A survey commissioned by State Street Global Exchange (SSGX) has found more than half (56 per cent) of respondents identified changes in regulation as the primary driving factor behind “major technological investments over the past five years”.
The survey, conducted by PollRight, interviewed 86 institutional investors in the sectors of hedge funds, real estate and private equity between March and April.
The survey also found 46 per cent of respondents felt a better data strategy had led to “improved alignment between … investment and risk teams”.
In a statement, SSGX data platform DataGX(SM) global head Subbiah Subramanian said an “explosion in data complexity” had changed the way asset managers operated.
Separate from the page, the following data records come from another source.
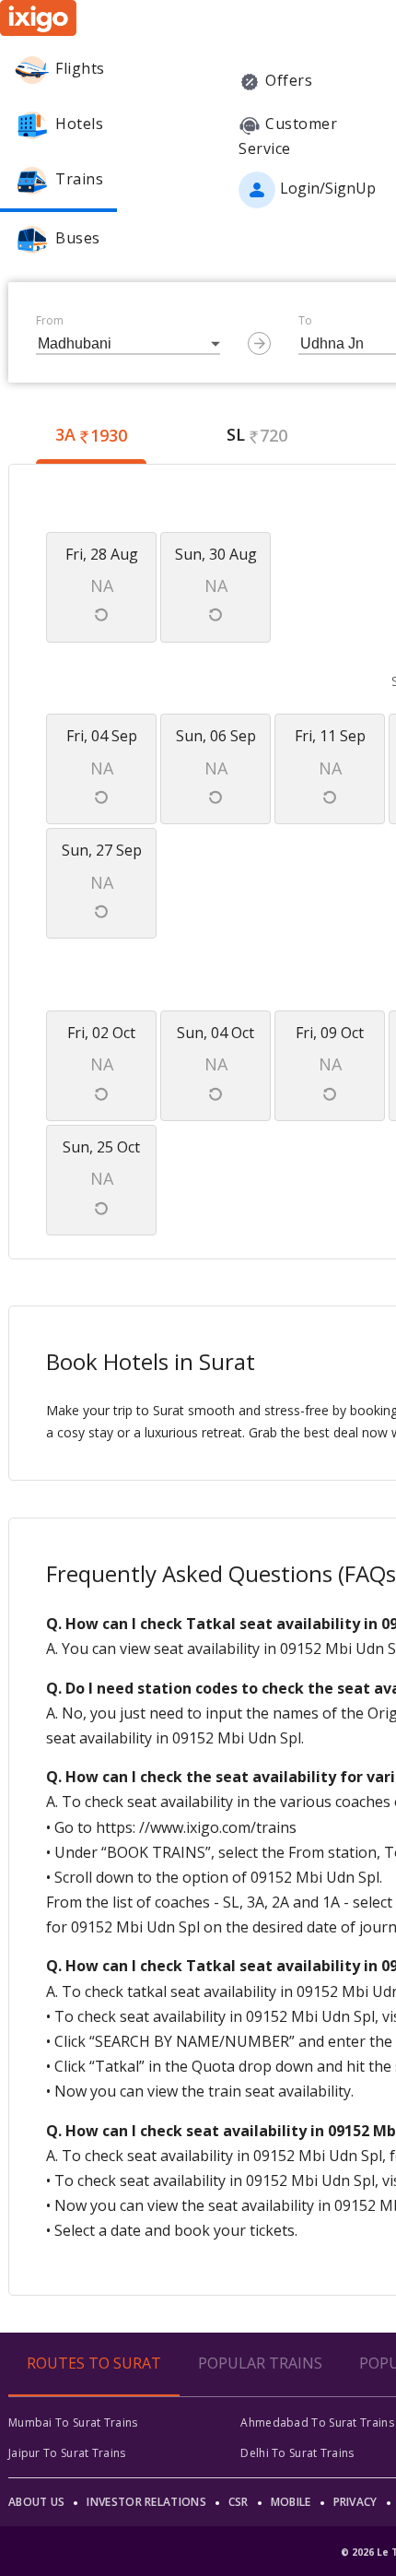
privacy (355, 2502)
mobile (291, 2502)
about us (36, 2502)
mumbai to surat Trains (73, 2422)
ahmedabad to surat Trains (317, 2422)
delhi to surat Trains (297, 2453)
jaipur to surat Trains (67, 2453)
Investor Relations (146, 2502)
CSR (238, 2502)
“Today’s investment climate requires an overwhelming amount of data, and as the lines between front, middle and back office continue to blur, smarter data management is absolutely essential for effective performance and recognizing growth opportunities,” he said.
Sixty per cent of respondents were planning to either partly (37 per cent), fully (15 per cent) or begin outsourcing (8 per cent) their business’ data management functions across the next three years.
Indeed, poor integration between different data types was ranked the number one investment data and analytics-related challenge for the businesses of institutional investors.
“An integrated data management platform is critical to institutional investors as they continue to chase for yields and meet increasing regulatory demands,” said State Street Global Exchange head for Asia Pacific Marko Milek.
“With fragmented workflow, data and reporting requirements among investors in Asia Pacific, we are seeing increasing demand in customized data solutions to manage and turn their data into valuable insights.”